RA Treatment With Other Methods
There are many other therapies that an individual can employ to ease RA. Diet and exercise, for example, can essentially reverse much of the symptomatic portion of the disease. Specifically, a highly anti-inflammatory diet that avoids grains and often dairy and is high in protein and high-quality fat. This diet is popularly known as the paleo diet and has significant implications for sufferers of inflammatory diseases.
Light use of medical marijuana and alcohol have been endorsed by RA patients as ameliorative.
Exercise and a low-stress lifestyle can improve general health and immunity substantially and thus help the body help itself. However, it should be noted that too much exercise with insufficient recovery periods can actually have an inflammatory effect.

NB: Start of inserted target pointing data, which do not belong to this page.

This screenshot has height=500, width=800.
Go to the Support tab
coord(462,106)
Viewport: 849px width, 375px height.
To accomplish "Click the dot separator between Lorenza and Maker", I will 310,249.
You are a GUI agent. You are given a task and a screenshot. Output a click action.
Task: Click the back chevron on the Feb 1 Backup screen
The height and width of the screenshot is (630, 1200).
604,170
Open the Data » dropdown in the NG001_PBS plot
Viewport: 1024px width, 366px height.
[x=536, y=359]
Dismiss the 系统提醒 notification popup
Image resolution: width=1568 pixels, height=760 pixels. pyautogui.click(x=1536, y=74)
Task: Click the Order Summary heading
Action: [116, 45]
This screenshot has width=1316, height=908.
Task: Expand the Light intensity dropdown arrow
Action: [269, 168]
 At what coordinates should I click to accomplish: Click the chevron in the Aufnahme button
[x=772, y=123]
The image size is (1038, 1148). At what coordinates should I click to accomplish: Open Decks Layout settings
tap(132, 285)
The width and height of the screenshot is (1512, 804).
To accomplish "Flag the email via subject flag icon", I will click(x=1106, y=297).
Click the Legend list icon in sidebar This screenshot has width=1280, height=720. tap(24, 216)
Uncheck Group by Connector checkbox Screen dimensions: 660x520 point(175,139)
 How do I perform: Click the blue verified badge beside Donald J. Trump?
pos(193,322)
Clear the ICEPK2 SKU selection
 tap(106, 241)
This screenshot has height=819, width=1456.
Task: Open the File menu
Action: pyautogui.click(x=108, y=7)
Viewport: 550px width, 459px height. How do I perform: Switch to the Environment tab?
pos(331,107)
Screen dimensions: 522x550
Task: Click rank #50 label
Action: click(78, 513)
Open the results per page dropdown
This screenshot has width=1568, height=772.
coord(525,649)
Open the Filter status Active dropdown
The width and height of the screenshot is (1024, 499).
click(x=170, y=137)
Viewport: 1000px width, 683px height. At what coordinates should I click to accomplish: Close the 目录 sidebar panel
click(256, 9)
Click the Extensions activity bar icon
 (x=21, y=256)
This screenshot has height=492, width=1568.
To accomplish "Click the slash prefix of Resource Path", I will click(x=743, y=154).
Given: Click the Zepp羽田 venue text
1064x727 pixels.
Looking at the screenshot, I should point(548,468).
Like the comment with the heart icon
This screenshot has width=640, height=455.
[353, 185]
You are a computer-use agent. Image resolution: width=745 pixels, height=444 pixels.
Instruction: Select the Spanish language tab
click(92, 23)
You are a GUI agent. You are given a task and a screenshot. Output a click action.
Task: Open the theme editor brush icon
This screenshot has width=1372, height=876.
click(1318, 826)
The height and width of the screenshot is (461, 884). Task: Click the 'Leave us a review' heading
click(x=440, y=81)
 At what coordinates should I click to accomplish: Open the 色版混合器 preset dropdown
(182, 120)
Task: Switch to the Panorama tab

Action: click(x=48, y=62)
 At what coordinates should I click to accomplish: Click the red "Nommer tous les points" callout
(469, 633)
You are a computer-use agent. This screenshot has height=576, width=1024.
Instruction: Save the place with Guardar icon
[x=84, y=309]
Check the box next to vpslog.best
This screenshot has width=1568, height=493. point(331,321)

Certain supplements can be useful for RA patients. Fish oil is a highly anti-inflammatory supplement that is very safe even in large doses as it is essentially a food. Patients with active inflammatory processes often see fantastic improvement with high dose (several grams a day) of high-quality fish oil.
Further, MSM, glucosamine and chondroitin are anecdotally reputed to have joint supportive properties although the scientific literature is conflicting.
One rather fascinating supplement that this author has used for non-RA joint pain is Cissus Quadrangularis. This is a fairly new supplement on the market and studies indicate that it is rather safe. It is highly anti-inflammatory and has a powerful analgesic (pain-relieving) effect on joint pain.
Rheumatoid arthritis treatment can take many forms depending on the rheumatoid arthritis symptoms and progression of the disease but it all starts with the patient taking control of diet and exercise.